'Foreign investors have started questioning India's growth story'

Gautam Chhaochharia, head of India research, UBS Securities
Risk-off sentiment continues to intensify across global equity markets as coronavirus winds a tighter leash around countries. GAUTAM CHHAOCHHARIA, head of India research, UBS Securities tells Puneet Wadhwa that they have downgraded FY21 gross domestic product (GDP) forecast by 50 bps, but have not yet trimmed the earnings estimates yet. Edited excerpts:

What is your outlook for the global equity markets in the backdrop of recent developments? Is the worst yet to come?

Our global economists have downgraded global growth forecasts and now expect the first quarter of 2020 (Q1-2020) to be the weakest quarter for global growth since 2008 as the impact of the coronavirus (Covid-19) and weaker oil prices bite. We expect a broader and stronger rebound globally from Q3. Under the scenarios where the virus spreads and does not recede until Q2 (intermediate case), or Q3 (pandemic case), the economic weakness in late Q1 intensifies but more importantly for annual growth, the recovery is weaker or delayed.

As per our global team, if the virus can be contained, global equities should make new stimulus-powered highs by 2020-end. North Asia and the United States (US) will likely lead gains, while Europe and the rest of emerging markets (EMs) lag. In the intermediate scenario, we still see a recovery in H2, but not enough to keep returns positive for the year. The pandemic scenario sees a major step lower in returns as growth slips with little additional stimulus at policymakers' disposal.

Your view on India?

We had turned bullish on India’s earnings cycle a couple of months ago driven by our four keys framework (exports, policy, credit, capex) after being earnings bear over the last five years. Of course, our framework had not incorporated one-off idiosyncratic events such as coronavirus breakout. Six weeks earlier, Covid-19 was mainly limited to China but now it has spread to 117 countries and situation is evolving making it difficult to predict. The sharp market correction (over 22 per cent from 2020 peak) has made headline valuations look attractive. Nifty 12-month forward price-to-earnings (PE) is below two standard deviation (five-year mean). Earnings yield is now higher than bond yield for the first time since 2008, making equities look cheaper. Recent correction is purely driven by multiple de-rating but off earnings downgrades, which are not factoring in disruption from Covid-19.

Is India Inc hopeful if a recovery in economic downturn?

Overall sentiment seems to be very weak. Over the next three years, we are constructive on earnings recovery and expect an earnings inflection ahead with growth being broad-based. There could be some pain in the next two-three quarters though given how Covid-19 situation pans out.

What are your views on the banking sector?

> [INFORMATION SUPPLIED]:
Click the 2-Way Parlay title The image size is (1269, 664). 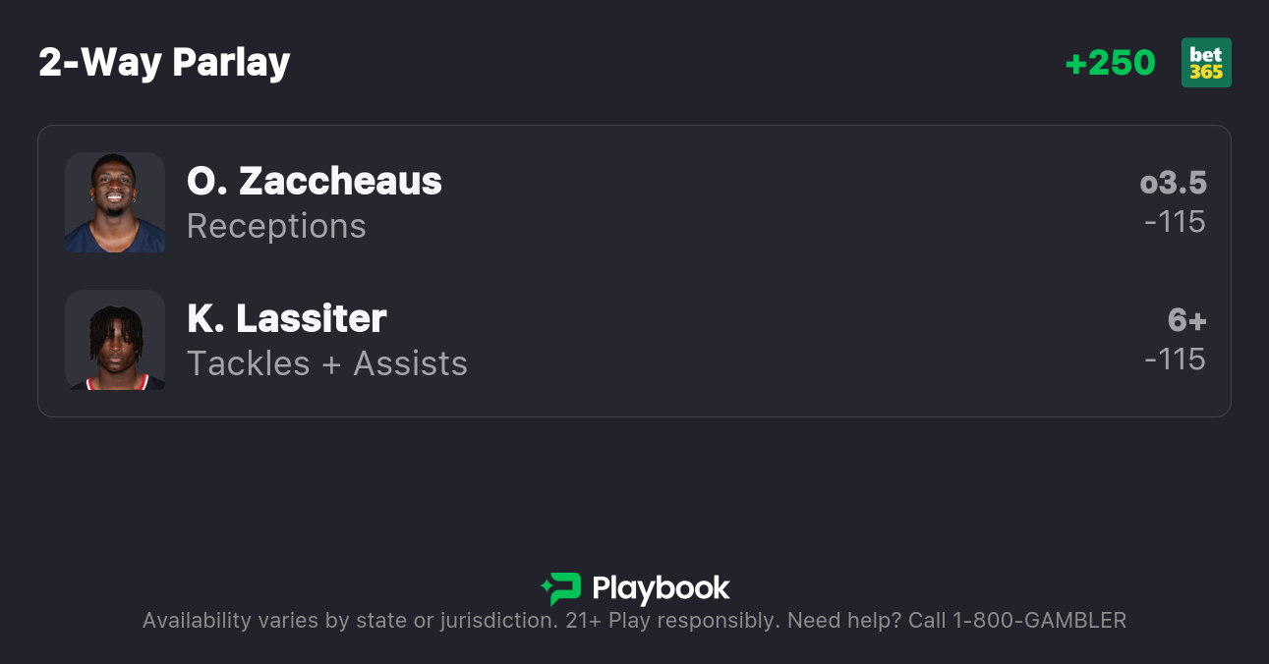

> [PROBLEMS TO WORK ON]:
1. Please write out the part of the interview on India's growth story starting at "What is your" and ending at "weaker or delayed.".
2. Carry on the interview on India's growth story from the point where it stops.
You can ignore the lines above for what follows.

> [ANSWERS TO THE TASKS]:
1.
What is your outlook for the global equity markets in the backdrop of recent developments? Is the worst yet to come?

Our global economists have downgraded global growth forecasts and now expect the first quarter of 2020 (Q1-2020) to be the weakest quarter for global growth since 2008 as the impact of the coronavirus (Covid-19) and weaker oil prices bite. We expect a broader and stronger rebound globally from Q3. Under the scenarios where the virus spreads and does not recede until Q2 (intermediate case), or Q3 (pandemic case), the economic weakness in late Q1 intensifies but more importantly for annual growth, the recovery is weaker or delayed.

2.
Our top down view remains that the banking sector is now much better repaired and recapitalised after a long non-performing loan (NPL) cycle. YES Bank-SBI development should also help in ensuring one of the last overhangs for the market is behind us. Remain overweight on financials though some banks/non-bank finance companies may see near-term pressure from risk aversion, if the process ends short of meeting market expectations

Have you tweaked your earnings estimates for India Inc for financial year 2020-21 (FY21)?

We have downgraded our FY21 gross domestic product (GDP) forecast by 50 basis points (bps). However, we have not yet trimmed our earnings estimates as yet. Sectorally, we are overweight financials, properties, oil & gas, telecom, industrials and small & mid-caps. Underweight on consumer staples, IT services and Pharmaceuticals.

How are foreign investors viewing India as an investment destination now?

India has been a growth story for foreign investors and they have stayed overweight on India for a long time. However, after prolonged disappointment, investors have started questioning India’s growth story. If we exclude recent market reactions due to Covid-19, India along with China were the only countries among Asia Pacific countries (APAC) peers who have seen net foreign inflows in 2020, till February. Leaving apart global macro-economic factors and general risk-aversion, key concern among FIIs is about continuity on India’s reforms narrative (labour reforms, privatisation, GST) and more domestic factors. Also, FIIs will focus on earnings growth post five years of disappointment.

How do you think the divestment agenda of the government will play out in FY20 and FY21?

Recent policy actions and narrative suggests that government is looking beyond piecemeal divestment i.e. strategic divestment with transfer management control. This is a long awaited reform by markets and could help government in significant value unlocking. Government is likely to miss its FY20 divestment target given progress it has made so far. However, we will not read too much into a year’s miss as long as it’s not deviating focus from strategic divestment.